ATTNENTION! Critical Error generated from MWCP_ParseResponse Description=Milan sync error: DALX-Milan Atomic Sync Failure: DALX-Milan Sync Failure Detected, Response Command=TRANSACTION MsgNum=992
ATTNENTION! Critical Error generated from MWCP_ParseResponse Description=Milan sync error: DALX-Milan Atomic Sync Failure: DALX-Milan Sync Failure Detected, Response Command=TRANSACTION MsgNum=993

...and so on. With a sinking heart, I began to read the support pages. Herein follows an excerpt, verbatim:
If the schedule has not committed successfully please attempt the following workaround(s).
A) Commit the Master Schedule a second time to resolve the issue. 
If workaround A is unsuccessful move on to workaround B 
B) Verify that duplicate ScheduleSections (duplicate Course/Section Numbers) and/or duplicate ScheduleCC records are not present. The following Plug­In will assist in finding these duplicates. [link to a user-supplied add-on] 
If workaround B is unsuccessful move on to workaround C 
C) Using DDA, delete the Section_Meeting records for the School/Year you are attempting to commit. Then re­commit the schedule. Caution: Manual modifications to database records should only be attempted by authorized technical contacts, and can result in the loss of information if not executed properly. Before making any changes via Direct Database Access, you should perform a manual backup of your PowerSchool database. For instructions on how to perform a manual backup, click here. 
These errors occur when the commit process attempts to copy invalid data to the live side, such as the items in workaround B. This prevents bad data from be added to the live side. The ability to disable the Atomic Sync was removed in PowerSchool 8.1.1 (Per Release Notes KB 73319). Development made several fixes to committing the schedule in 8.2 as well. Users who are still on version 8.1.1 will need to upgrade.
...wow. I'm on 8.3 by the way.

Then I began to read the customer comments on that KB article, and it got even better.
I just pushed the above plug in and it works great. Why not include this in PS by default rather than make us hunt for it after the fact?  
in section view and teacher schedule view, some sections expressions did not display.
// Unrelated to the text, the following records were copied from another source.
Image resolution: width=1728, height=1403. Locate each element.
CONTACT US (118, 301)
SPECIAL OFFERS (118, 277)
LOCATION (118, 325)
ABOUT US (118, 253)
I checked the sections to see if the day and period boxes were still checked and they were, so I re­submitted that page, but it still did not make them appear. I then used dda to see if the expressions were actually there, and there were. I then had another user log in to show them the problem, and the expression magically appeared. I went back and logged out and back in again, and the expressions then appeared for me. On my next school that I committed (and by the way we are doing it twice at each school as work around for initial problem) I had the same problem ­ and same situation where another user could see the expressions and I could not ­ even after I logged out and back in. I even tried logging in with another browser and they still were not displaying for me, but were for 2 other users. I waited about 30 more minutes and checked and again, they magically appeared. I have no explanation for it ­ on one of my schools I saw all the expressions immediately myself, but all other schools so far, the expression is not displaying initially on some sections. Later it seems to fix itself. 
None of the three workarounds worked for me. Every time I re­committed the schedule, the CC records from the previous attempt to commit were not deleted. This resulted in duplicate CC records. Without the ability to disable atomic sync, I could not delete the records via DDA. The duplicate CC records had to be deleted by Tier 2 tech support at Pearson. Everything is working now, but it took 3 days from the first commit to the eventual resolution of the issue. 
After reading all of the above comments. I found the following worked for me.
1. Commit with both options (students and sections).
2. Received errors just mentioned in this KB Article.
3. Ran the commit a 2nd time.
4. Warning that calendar entries would need to be overwritten, but no errors on 2nd schedule commit.
5. Expressions showed up sometimes, other times not so I did a work around found in the knowledge base comments. Go to school setup ­> days. Submit with no changes. Expressions start showing up for me if they wasn't before.
6. Enrollment counts do not show up until Calendar Setup is completed then the following special operations.
7. Reset Section Meetings per KB 10247. Rebuild schedules and rosters
8. Re­align section/schedule enrollments. Reset Class Counts
9. School ­> Regenerate Bitmaps
Finally everything appears normal.
At this point, my despair turned to panic. The errors were still scrolling from my abortive attempted commit two hours earlier. The rate was approximately 1 error every 2.5 seconds, and it was into the MsgNum=2000 range. I wouldn't be able to try any of the workarounds until it finished. How much longer could it take? I opened a tab into our test server and queried for this year's scheduleCC records. (A CC record represents a link between a student and their enrollment in a section of a course.) So, about 775 students who take a mix of mostly semester-long courses and a few year-long courses, with a courseload of about 7 classes per semester, so average is something like 12 unique course sections per year from the database's perspective.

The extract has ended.